▸ Work order
Where the records below show a line containing "Εσώρουχα (396, 1218)", start copying; end with the line containing "Köln (45, 23)", and copy it too.

______

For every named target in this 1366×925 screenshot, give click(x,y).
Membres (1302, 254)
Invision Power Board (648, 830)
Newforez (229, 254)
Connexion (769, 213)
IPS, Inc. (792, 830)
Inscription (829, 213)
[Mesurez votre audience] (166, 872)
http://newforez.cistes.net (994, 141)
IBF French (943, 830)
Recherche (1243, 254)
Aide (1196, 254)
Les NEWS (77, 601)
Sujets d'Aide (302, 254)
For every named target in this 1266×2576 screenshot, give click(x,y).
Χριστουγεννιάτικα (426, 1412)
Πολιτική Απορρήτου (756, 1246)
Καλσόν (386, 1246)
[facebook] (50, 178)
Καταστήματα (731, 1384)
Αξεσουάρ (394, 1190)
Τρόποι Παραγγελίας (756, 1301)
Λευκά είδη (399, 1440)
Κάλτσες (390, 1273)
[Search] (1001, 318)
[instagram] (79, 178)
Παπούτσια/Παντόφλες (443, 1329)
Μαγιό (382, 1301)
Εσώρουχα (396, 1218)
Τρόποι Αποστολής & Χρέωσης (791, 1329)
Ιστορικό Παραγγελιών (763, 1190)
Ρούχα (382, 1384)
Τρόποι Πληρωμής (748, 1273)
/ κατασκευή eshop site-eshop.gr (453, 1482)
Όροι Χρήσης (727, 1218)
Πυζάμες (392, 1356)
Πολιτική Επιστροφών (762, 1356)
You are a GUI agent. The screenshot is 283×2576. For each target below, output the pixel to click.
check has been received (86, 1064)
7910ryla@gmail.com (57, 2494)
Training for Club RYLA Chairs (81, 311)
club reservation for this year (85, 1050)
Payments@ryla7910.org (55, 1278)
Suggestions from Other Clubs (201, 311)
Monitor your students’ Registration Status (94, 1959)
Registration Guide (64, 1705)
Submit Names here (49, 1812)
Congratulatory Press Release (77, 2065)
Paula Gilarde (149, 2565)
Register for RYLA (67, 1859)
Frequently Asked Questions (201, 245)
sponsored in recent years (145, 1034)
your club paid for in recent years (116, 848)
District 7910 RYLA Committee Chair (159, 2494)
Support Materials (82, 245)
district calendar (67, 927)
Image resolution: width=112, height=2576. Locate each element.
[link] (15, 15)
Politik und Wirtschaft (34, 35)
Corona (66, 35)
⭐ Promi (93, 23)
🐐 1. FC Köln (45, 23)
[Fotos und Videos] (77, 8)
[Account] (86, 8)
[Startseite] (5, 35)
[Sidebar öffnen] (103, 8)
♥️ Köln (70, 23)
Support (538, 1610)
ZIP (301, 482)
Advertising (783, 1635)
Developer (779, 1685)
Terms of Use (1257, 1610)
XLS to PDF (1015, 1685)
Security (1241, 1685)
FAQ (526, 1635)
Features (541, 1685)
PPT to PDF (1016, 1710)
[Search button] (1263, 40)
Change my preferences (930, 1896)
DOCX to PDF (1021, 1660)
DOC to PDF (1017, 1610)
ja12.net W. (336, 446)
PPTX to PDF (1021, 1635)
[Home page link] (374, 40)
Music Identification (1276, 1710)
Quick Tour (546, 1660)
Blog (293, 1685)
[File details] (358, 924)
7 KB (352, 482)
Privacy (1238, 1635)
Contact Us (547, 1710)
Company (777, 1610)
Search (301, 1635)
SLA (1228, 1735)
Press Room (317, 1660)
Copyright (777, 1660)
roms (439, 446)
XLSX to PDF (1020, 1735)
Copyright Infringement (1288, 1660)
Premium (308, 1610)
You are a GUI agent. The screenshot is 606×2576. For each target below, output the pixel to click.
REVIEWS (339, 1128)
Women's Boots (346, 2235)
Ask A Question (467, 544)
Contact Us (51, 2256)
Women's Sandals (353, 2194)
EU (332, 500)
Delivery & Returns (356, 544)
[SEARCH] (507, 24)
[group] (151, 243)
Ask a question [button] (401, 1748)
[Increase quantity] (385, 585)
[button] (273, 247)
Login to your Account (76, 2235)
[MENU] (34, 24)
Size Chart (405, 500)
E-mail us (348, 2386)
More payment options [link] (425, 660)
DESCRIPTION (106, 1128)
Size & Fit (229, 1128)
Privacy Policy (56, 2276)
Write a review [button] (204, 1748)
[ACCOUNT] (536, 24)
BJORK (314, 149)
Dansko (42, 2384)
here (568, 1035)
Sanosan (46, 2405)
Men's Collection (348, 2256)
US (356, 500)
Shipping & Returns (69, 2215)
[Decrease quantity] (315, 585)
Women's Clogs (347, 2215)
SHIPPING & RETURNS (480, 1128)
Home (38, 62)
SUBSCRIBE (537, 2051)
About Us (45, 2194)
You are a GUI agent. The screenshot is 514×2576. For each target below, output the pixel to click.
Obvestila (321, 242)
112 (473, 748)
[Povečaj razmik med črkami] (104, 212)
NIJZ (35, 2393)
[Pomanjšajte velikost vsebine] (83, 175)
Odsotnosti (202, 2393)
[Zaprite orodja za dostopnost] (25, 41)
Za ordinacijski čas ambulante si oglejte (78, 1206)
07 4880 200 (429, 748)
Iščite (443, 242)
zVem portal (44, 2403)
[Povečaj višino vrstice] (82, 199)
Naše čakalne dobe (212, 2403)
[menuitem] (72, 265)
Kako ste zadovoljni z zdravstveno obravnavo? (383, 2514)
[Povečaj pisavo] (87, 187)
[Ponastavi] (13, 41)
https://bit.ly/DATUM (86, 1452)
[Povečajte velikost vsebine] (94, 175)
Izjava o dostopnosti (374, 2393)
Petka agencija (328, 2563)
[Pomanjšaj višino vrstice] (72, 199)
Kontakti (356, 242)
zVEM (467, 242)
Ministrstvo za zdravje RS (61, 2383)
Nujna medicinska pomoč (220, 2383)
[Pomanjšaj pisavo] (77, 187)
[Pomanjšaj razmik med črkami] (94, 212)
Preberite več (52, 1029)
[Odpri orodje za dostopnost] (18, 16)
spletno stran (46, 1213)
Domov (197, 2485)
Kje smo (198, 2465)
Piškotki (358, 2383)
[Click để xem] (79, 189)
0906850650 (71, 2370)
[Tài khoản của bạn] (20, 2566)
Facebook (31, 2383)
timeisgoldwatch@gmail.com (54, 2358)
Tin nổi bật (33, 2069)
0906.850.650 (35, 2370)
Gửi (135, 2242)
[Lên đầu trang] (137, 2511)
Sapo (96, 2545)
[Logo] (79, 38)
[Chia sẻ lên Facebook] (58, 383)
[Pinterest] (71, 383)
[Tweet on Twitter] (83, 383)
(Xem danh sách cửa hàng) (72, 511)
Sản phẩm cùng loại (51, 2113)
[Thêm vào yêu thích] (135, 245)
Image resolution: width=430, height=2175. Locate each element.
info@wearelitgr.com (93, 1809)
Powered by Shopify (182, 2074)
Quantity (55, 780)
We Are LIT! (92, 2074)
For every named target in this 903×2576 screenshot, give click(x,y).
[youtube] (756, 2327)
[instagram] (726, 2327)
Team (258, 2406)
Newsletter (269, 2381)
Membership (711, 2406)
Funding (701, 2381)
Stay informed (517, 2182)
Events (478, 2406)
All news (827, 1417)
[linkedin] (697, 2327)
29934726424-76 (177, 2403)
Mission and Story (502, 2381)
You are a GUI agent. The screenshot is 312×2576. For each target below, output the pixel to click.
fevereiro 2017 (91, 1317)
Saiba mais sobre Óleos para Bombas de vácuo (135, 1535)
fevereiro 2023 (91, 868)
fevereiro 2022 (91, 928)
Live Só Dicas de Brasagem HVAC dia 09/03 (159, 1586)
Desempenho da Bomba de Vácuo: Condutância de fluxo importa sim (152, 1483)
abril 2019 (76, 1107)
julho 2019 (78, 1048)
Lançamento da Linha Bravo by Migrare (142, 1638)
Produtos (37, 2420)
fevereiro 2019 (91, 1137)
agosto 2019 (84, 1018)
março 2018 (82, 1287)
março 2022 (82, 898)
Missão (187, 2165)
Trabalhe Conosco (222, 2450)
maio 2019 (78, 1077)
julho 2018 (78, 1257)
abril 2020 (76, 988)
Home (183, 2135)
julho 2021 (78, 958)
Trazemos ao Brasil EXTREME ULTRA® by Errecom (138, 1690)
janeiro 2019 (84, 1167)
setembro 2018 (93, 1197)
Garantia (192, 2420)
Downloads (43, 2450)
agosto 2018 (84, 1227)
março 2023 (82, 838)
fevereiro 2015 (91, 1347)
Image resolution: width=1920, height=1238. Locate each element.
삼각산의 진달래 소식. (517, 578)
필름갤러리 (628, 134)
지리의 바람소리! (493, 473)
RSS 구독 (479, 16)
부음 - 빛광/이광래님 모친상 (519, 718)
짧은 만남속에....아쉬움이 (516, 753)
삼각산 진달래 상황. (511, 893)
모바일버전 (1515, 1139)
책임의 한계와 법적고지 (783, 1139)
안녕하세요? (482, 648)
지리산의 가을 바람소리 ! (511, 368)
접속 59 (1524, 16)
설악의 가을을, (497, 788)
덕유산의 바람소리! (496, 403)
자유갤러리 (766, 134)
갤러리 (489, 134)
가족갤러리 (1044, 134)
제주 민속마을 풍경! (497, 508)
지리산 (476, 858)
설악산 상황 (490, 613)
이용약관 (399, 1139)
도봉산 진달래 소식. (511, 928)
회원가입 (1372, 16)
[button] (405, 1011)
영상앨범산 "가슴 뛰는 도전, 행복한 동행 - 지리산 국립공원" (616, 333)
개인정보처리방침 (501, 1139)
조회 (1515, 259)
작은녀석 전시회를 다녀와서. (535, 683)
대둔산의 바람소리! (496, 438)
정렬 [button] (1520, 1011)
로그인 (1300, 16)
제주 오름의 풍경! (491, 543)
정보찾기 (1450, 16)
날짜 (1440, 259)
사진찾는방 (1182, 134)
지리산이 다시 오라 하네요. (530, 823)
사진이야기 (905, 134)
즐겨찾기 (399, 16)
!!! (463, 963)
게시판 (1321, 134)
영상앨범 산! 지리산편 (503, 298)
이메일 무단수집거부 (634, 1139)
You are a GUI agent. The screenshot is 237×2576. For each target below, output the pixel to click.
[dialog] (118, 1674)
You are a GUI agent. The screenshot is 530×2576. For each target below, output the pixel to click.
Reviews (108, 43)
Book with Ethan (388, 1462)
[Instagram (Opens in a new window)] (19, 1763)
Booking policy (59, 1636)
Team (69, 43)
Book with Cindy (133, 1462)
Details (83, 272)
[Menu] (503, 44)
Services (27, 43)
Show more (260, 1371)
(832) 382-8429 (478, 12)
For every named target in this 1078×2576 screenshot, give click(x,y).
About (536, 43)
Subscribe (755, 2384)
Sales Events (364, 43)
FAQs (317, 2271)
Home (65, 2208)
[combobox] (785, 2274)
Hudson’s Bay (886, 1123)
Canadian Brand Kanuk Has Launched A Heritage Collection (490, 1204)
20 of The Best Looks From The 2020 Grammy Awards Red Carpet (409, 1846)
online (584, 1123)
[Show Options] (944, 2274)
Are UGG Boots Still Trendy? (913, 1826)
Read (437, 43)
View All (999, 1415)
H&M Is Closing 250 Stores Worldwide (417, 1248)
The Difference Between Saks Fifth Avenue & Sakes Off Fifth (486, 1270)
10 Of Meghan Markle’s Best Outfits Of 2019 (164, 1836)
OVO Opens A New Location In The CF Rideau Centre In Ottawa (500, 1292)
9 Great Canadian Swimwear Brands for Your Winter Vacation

______

▸ Expected answer
Εσώρουχα (396, 1218)
Τρόποι Αποστολής & Χρέωσης (791, 1329)
Ιστορικό Παραγγελιών (763, 1190)
Ρούχα (382, 1384)
Τρόποι Πληρωμής (748, 1273)
/ κατασκευή eshop site-eshop.gr (453, 1482)
Όροι Χρήσης (727, 1218)
Πυζάμες (392, 1356)
Πολιτική Επιστροφών (762, 1356)
You are a GUI agent. The screenshot is 283×2576. For each target below, output the pixel to click.
check has been received (86, 1064)
7910ryla@gmail.com (57, 2494)
Training for Club RYLA Chairs (81, 311)
club reservation for this year (85, 1050)
Payments@ryla7910.org (55, 1278)
Suggestions from Other Clubs (201, 311)
Monitor your students’ Registration Status (94, 1959)
Registration Guide (64, 1705)
Submit Names here (49, 1812)
Congratulatory Press Release (77, 2065)
Paula Gilarde (149, 2565)
Register for RYLA (67, 1859)
Frequently Asked Questions (201, 245)
sponsored in recent years (145, 1034)
your club paid for in recent years (116, 848)
District 7910 RYLA Committee Chair (159, 2494)
Support Materials (82, 245)
district calendar (67, 927)
Image resolution: width=112, height=2576. Locate each element.
[link] (15, 15)
Politik und Wirtschaft (34, 35)
Corona (66, 35)
⭐ Promi (93, 23)
🐐 1. FC Köln (45, 23)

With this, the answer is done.